Assignment: Copy out the entries that come next, exactly.

Record extracts:
= = = = =

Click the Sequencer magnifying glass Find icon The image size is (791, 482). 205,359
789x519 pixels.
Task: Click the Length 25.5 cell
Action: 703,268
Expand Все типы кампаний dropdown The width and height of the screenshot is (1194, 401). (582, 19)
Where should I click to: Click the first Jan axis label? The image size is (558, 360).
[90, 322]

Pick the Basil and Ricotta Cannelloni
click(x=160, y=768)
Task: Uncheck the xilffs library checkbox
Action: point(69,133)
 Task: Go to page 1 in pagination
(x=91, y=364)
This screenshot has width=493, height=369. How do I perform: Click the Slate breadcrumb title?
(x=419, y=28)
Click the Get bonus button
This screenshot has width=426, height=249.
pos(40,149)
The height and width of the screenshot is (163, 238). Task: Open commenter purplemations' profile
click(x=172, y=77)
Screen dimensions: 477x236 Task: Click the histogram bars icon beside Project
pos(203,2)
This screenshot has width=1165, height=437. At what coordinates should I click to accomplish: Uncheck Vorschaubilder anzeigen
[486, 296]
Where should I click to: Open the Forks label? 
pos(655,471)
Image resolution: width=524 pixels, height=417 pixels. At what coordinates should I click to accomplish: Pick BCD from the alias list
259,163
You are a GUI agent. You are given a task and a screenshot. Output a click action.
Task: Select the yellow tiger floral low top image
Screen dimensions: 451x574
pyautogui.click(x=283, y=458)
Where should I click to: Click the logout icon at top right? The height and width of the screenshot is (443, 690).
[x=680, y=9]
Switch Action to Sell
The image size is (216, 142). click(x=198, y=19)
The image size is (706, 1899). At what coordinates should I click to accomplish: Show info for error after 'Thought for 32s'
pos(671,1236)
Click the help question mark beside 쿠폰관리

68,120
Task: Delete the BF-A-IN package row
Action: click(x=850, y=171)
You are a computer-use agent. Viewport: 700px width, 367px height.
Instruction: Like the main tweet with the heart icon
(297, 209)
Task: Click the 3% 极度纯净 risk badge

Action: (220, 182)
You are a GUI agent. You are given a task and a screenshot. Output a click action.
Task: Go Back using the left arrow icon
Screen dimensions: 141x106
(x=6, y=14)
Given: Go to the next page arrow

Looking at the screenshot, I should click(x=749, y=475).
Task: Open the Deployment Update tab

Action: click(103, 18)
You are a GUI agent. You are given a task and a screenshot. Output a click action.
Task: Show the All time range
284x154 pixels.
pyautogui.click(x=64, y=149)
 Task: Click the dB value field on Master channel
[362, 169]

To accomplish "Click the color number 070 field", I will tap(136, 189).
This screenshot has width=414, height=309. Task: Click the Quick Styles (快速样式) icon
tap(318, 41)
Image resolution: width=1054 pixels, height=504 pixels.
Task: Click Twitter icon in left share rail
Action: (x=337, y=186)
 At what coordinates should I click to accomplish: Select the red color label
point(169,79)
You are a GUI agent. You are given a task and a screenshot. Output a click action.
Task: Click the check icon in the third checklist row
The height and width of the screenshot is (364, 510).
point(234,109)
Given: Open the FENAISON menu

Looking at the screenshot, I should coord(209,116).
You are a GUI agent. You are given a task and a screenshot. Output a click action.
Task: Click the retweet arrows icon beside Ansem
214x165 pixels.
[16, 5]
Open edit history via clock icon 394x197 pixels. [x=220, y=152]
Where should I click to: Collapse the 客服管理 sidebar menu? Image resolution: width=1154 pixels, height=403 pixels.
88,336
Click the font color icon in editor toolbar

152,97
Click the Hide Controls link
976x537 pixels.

= = = = =

Response area:
Click the Sequencer magnifying glass Find icon The image size is (791, 482). 205,359
789x519 pixels.
Task: Click the Length 25.5 cell
Action: 703,268
Expand Все типы кампаний dropdown The width and height of the screenshot is (1194, 401). (582, 19)
Where should I click to: Click the first Jan axis label? The image size is (558, 360).
[90, 322]

Pick the Basil and Ricotta Cannelloni
click(x=160, y=768)
Task: Uncheck the xilffs library checkbox
Action: point(69,133)
 Task: Go to page 1 in pagination
(x=91, y=364)
This screenshot has width=493, height=369. How do I perform: Click the Slate breadcrumb title?
(x=419, y=28)
Click the Get bonus button
This screenshot has width=426, height=249.
pos(40,149)
The height and width of the screenshot is (163, 238). Task: Open commenter purplemations' profile
click(x=172, y=77)
Screen dimensions: 477x236 Task: Click the histogram bars icon beside Project
pos(203,2)
This screenshot has width=1165, height=437. At what coordinates should I click to accomplish: Uncheck Vorschaubilder anzeigen
[486, 296]
Where should I click to: Open the Forks label? 
pos(655,471)
Image resolution: width=524 pixels, height=417 pixels. At what coordinates should I click to accomplish: Pick BCD from the alias list
259,163
You are a GUI agent. You are given a task and a screenshot. Output a click action.
Task: Select the yellow tiger floral low top image
Screen dimensions: 451x574
pyautogui.click(x=283, y=458)
Where should I click to: Click the logout icon at top right? The height and width of the screenshot is (443, 690).
[x=680, y=9]
Switch Action to Sell
The image size is (216, 142). click(x=198, y=19)
The image size is (706, 1899). At what coordinates should I click to accomplish: Show info for error after 'Thought for 32s'
pos(671,1236)
Click the help question mark beside 쿠폰관리

68,120
Task: Delete the BF-A-IN package row
Action: click(x=850, y=171)
You are a computer-use agent. Viewport: 700px width, 367px height.
Instruction: Like the main tweet with the heart icon
(297, 209)
Task: Click the 3% 极度纯净 risk badge

Action: (220, 182)
You are a GUI agent. You are given a task and a screenshot. Output a click action.
Task: Go Back using the left arrow icon
Screen dimensions: 141x106
(x=6, y=14)
Given: Go to the next page arrow

Looking at the screenshot, I should click(x=749, y=475).
Task: Open the Deployment Update tab

Action: click(103, 18)
You are a GUI agent. You are given a task and a screenshot. Output a click action.
Task: Show the All time range
284x154 pixels.
pyautogui.click(x=64, y=149)
 Task: Click the dB value field on Master channel
[362, 169]

To accomplish "Click the color number 070 field", I will tap(136, 189).
This screenshot has width=414, height=309. Task: Click the Quick Styles (快速样式) icon
tap(318, 41)
Image resolution: width=1054 pixels, height=504 pixels.
Task: Click Twitter icon in left share rail
Action: (x=337, y=186)
 At what coordinates should I click to accomplish: Select the red color label
point(169,79)
You are a GUI agent. You are given a task and a screenshot. Output a click action.
Task: Click the check icon in the third checklist row
The height and width of the screenshot is (364, 510).
point(234,109)
Given: Open the FENAISON menu

Looking at the screenshot, I should coord(209,116).
You are a GUI agent. You are given a task and a screenshot. Output a click action.
Task: Click the retweet arrows icon beside Ansem
214x165 pixels.
[16, 5]
Open edit history via clock icon 394x197 pixels. [x=220, y=152]
Where should I click to: Collapse the 客服管理 sidebar menu? Image resolution: width=1154 pixels, height=403 pixels.
88,336
Click the font color icon in editor toolbar

152,97
Click the Hide Controls link
976x537 pixels.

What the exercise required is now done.